Im Bereich der Gleichstellung scheiterte 2015 die seit 2008 angestrebte Reform des Mutterschutzes, festgelegt in der Richtlinie 92/85/EWG. Sie wurde durch den Fahrplan „New start to address the challenges of work-life balance faced by working families“ [Neubeginn zur Bewältigung der Herausforderungen bei der Vereinbarkeit von Berufs- und Privatleben für Erwerbstätige mit Familie] ersetzt. Ebenfalls noch nicht abgestimmt ist seit 2012 ein Vorschlag für eine ausgewogenere Vertretung von Frauen und Männern unter den nicht geschäftsführenden Direktorinnen und Direktoren bzw. Aufsichtsratsmitgliedern in börsennotierten Gesellschaften.

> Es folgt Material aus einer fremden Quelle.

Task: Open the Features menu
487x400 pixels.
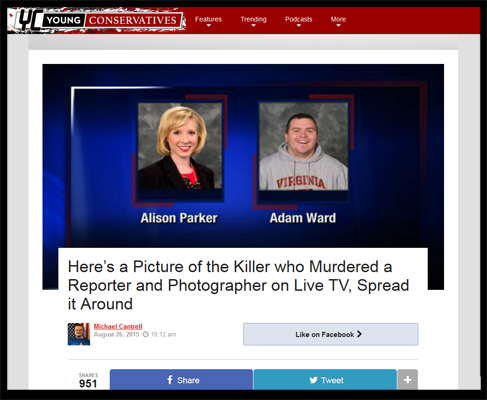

Trotz der Blockadehaltung einzelner EU-Mitgliedstaaten bei den von der Europäischen Kommission vorgeschlagenen Richtlinien, unterstreichen diese ihr Engagement für Geschlechtergleichstellung mit dem „Europäischen Pakt für die Gleichstellung der Geschlechter (2011-2020)“. Die Europäische Kommission widmet sich mit Strategien für die Gleichstellung von Frauen und Männern ebenfalls übergeordnet dem Thema. Die letzte Strategie (2010-2015) lief Ende 2015 aus. Seit dem 3. Dezember 2015 existiert eine Arbeitsunterlage mit dem Titel „Strategisches Engagement für die Gleichstellung der Geschlechter 2016–2019“. Dies ist jedoch ein herabgestuftes internes Dokument mit eingeschränkter Verbindlichkeit und einer beschränkten Dauer der Maßnahmen. Das Europäische Parlament fordert deshalb von der Kommission eine Strategie für Gleichstellung. Zur Gleichstellung von Menschen mit Behinderung arbeitet die Europäische Kommission ebenfalls mit einem Aktionsplan, der „Europäischen Strategie zugunsten von Menschen mit Behinderungen (2010-2020)“; zur Gleichstellung von LGBTI-Personen hat die Europäische Kommission eine Maßnahmenliste erarbeitet.